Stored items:

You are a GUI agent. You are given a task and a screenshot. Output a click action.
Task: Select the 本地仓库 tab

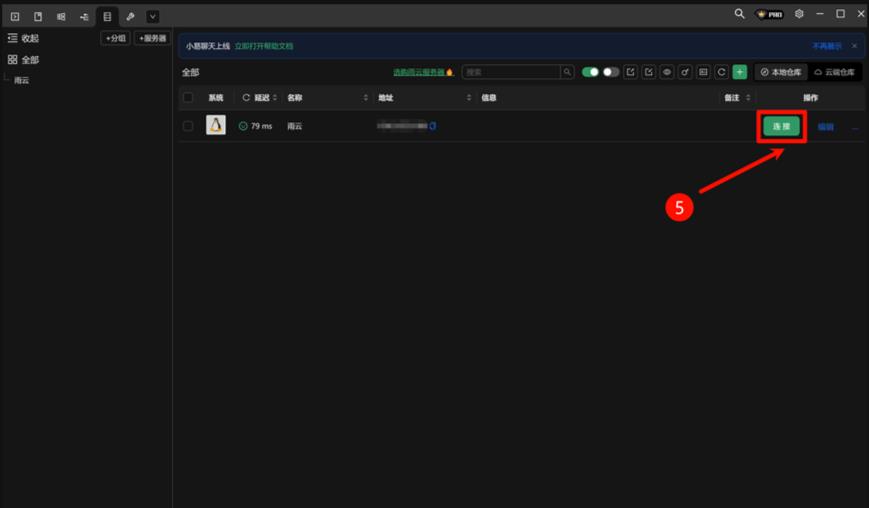(x=781, y=72)
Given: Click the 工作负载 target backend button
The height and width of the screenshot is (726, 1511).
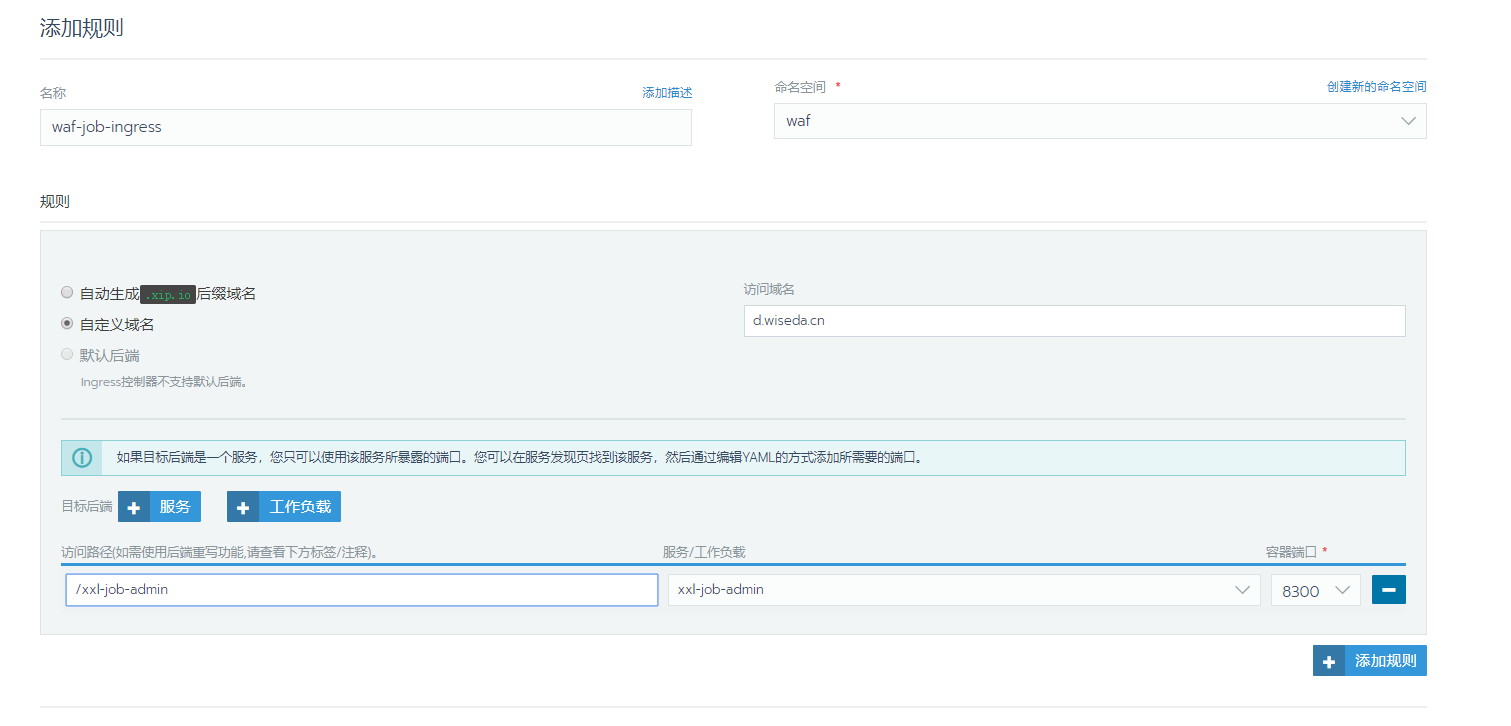Looking at the screenshot, I should (x=300, y=507).
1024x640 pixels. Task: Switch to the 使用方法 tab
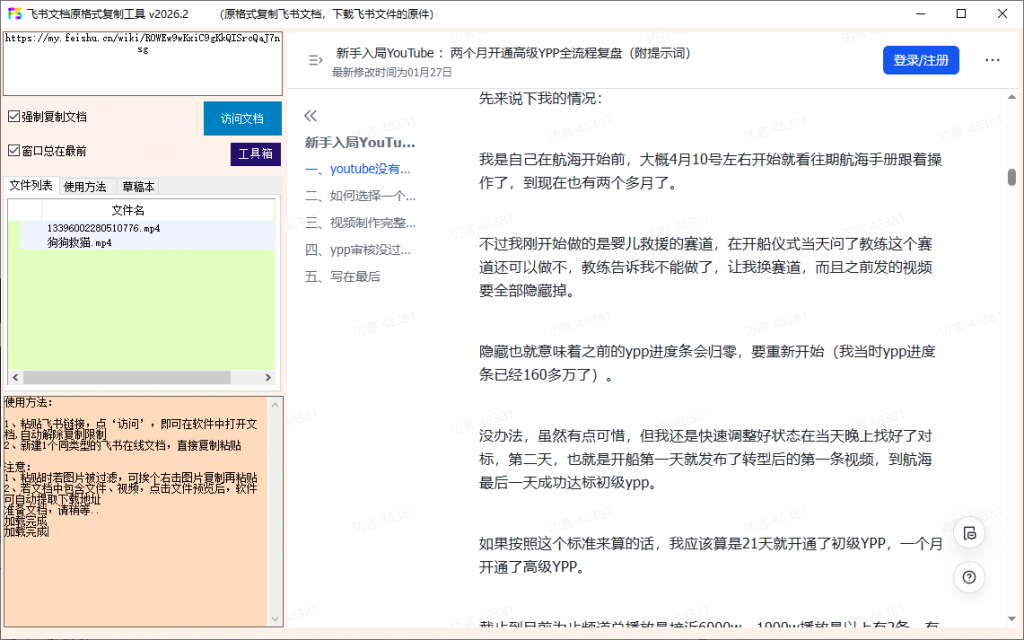(87, 186)
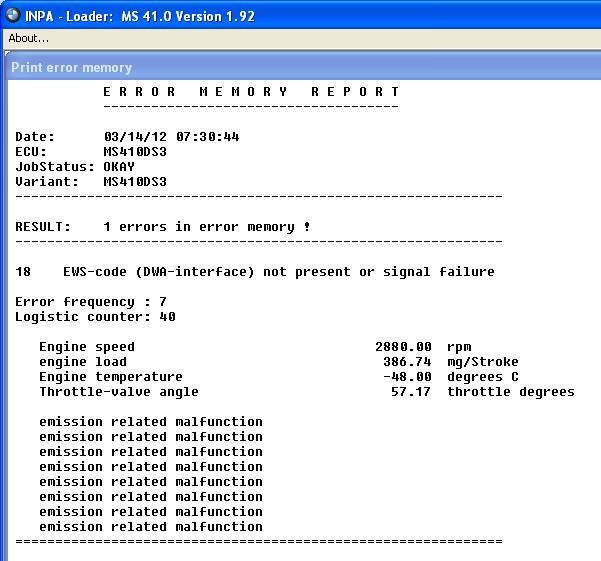
Task: Select the Print error memory panel header
Action: [71, 67]

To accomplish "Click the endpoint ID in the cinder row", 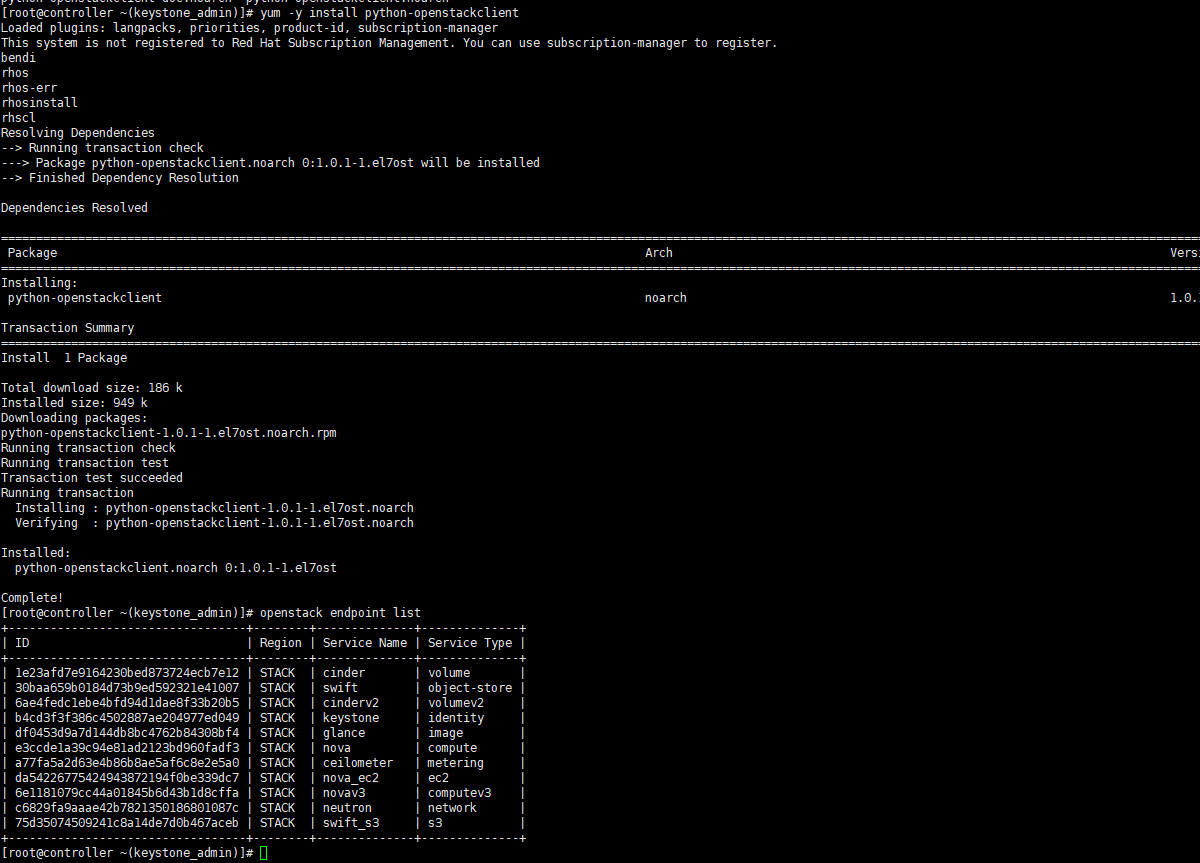I will coord(127,673).
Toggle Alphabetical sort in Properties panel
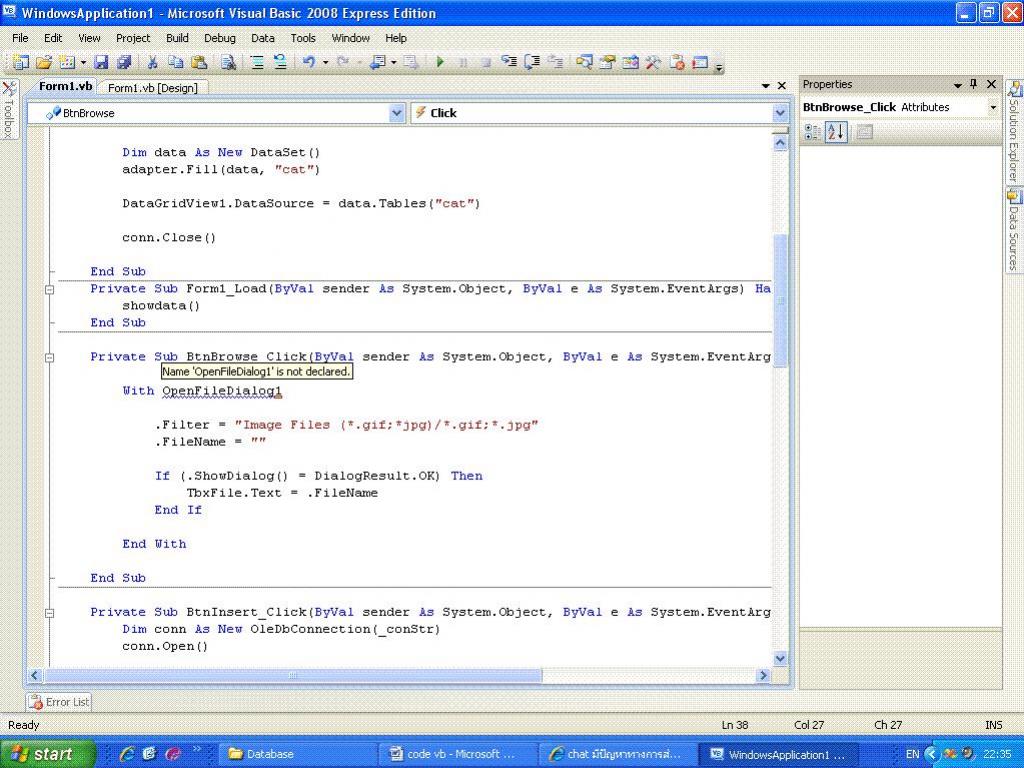The width and height of the screenshot is (1024, 768). [x=836, y=132]
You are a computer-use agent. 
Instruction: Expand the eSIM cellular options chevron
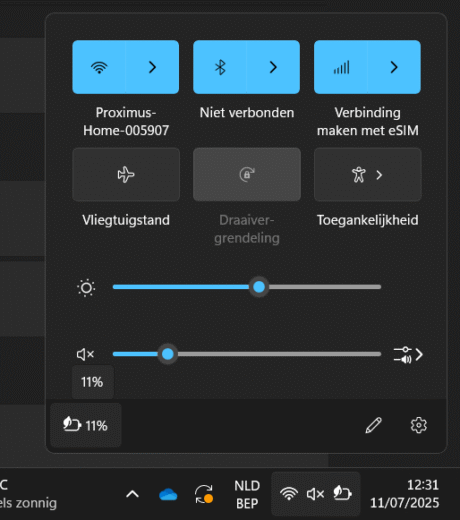[x=394, y=67]
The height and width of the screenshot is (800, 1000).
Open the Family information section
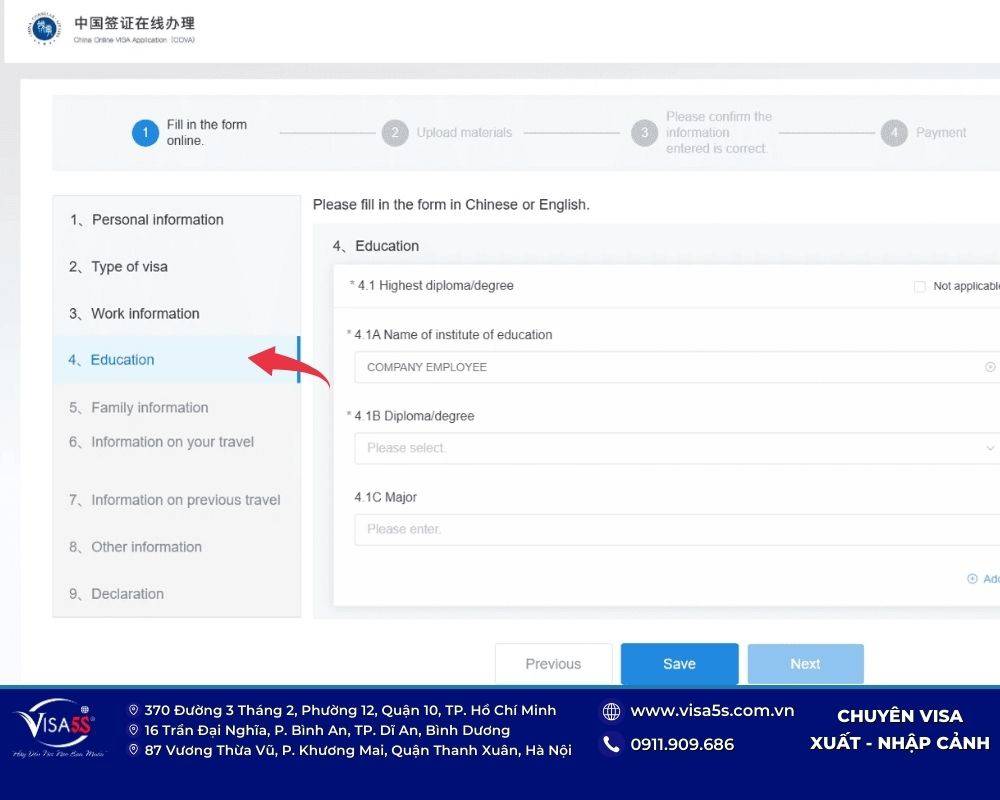pyautogui.click(x=138, y=407)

AIM OF THE EXERCISE
Exactly the lines from the one that contains "The height and width of the screenshot is (800, 1000)." through the final line of the records above are needed, given again word for word, with every picture left out.

OUTPUT FOR THIS TASK
The height and width of the screenshot is (800, 1000).
Open the Family information section
pyautogui.click(x=138, y=407)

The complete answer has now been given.